= TEKS PILIHAN =
# # #

2.             Menetralisasi Birokrasi dan Politik
            Wacana seputar netralitas birokrasi sebenarnya bukan pemikiran yang baru. Tema ini sudah menjadi pembicaraan lama di antara para ahli. Kritik Karl Marx terhadap filsafat Hegel tentang negara sedikitnya menggambarkan bahwa netralitas birokrasi itu penting, sekalipun dalam kritiknya, Marx hanya mengubah "isi" dari teori Hegel tentang tiga kelompok dalam masyarakat; yaitu kelompok kepentingan khusus (particular interest) yang diwakili oleh para pengusaha dan profesi, kelompok kepentingan umum (general interest) yang diwakili oleh negara, dan kelompok birokrasi.
            Marx menyatakan bahwa birokrasi sebaiknya memposisikan dirinya sebagai kelompok sosial tertentu yang dapat menjadi instrumen kelompok dominan/penguasa. Kalau sebatas hanya sebagai penengah antara negara yang mewakili kelompok kepentingan umum dengan kelompok kepentingan khusus yang diwakili oleh pengusaha dan profesi, maka birokrasi tidak akan berarti apa-apa. Dengan konsep seperti ini, Marx menginginkan birokrasi harus memihak kepada kelompok tertentu yang berkuasa. Sedangkan Hegel dengan konsep tiga kelompok dalam masyarakat di atas menginginkan birokrasi harus berposisi di tengah sebagai perantara antara kelompok kepentingan umum (negara) dengan kelompok kepentingan khusus (pengusaha dan profesi). Birokrasi dalam hal ini, menurut Hegel, harus netral (Anshori, 2004). Sedangkan menurut Wilson, birokrasi sebagai lembaga pelaksana kebijakan politik, dalam kaitannya dengan netralitas birokrasi, berada di luar bagian politik. Sehingga permasalahan birokrasi/administrasi hanya terkait dengan persoalan bisnis dan harus terlepas dari segala urusan politik (the hurry and strife of politics).

# # #

= DATA MENTAH =
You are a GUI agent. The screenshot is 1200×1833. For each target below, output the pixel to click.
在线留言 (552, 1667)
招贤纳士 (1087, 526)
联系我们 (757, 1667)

# # #

= TUGAS ANDA =
Lanjutkan teks tentang netralitas birokrasi, dimulai setelah kalimat terakhir yang ditampilkan. Materi di atas tidak berhubungan dengan teks pilihan.

= JAWABAN SOAL INI =
            Konsep dasar yang diletakkan Wilson kemudian diikuti para sarjana ilmu politik lainnya seperti D. White, Willoughby dan Frank Goodnow. Menurut Goodnow, ada dua fungsi pokok pemerintah yang amat berbeda satu sama lain, yaitu politik dan adiministrasi. Politik menurut Goodnow harus membuat dan merumuskan kebijakan-kebijakan, sementara administrasi berhubungan dengan pelaksanaan kebijakan. Konsekuensinya, birokrasi pemerintah perlu dilibatkan dalam proses pembuatan kebijakan agar muncul tanggung jawab serta bisa meneguhkan posisi birokrasi di hadapan .   Untuk menghindari munculnya birokrasi yang otoriter (the authoritarian bureaucracy), maka kontrol yang kuat harus benar-benar dilakukan oleh kekuatan sosial dan politik yang ada melalui lembaga legislatif agar birokrasi pemerintah tidak kebal kritik, dan merasa tidak pernah salah, serta arogan. Sedangkan sebagai lembaga pelayanan publik, agar pelayananannya kepada masyarakat dan pengabdiannya kepada pemerintah lebih fungsional, maka birokrasi perlu netral, dalam artian birokrasi tidak memihak kepada atau berasal dari satu kekuatan politik tertentu yang dominan. Selain itu, birokrasi pemerintah perlu dilibatkan dalam proses pembuatan kebijakan
atau pengambilan keputusan. 
            Di Indonesia, upaya melepas birokrasi dari pengaruh politik bukan lagi sekedar wacana. Seperti sudah disinggung di atas, pada masa kePresidenan Habibie, telah dikeluarkan PP No. 5 Tahun 1999 yang menekankan bahwa PNS harus netral dari partai politik. Meskipun usaha itu merupakan langkah maju, namun belum mampu mewujudkan birokrasi yang netral dan independen mengingat birokrasi di Indonesia belum lepas dari pengaruh pemerintah (eksekutif) yang merupakan kekuasaan politik.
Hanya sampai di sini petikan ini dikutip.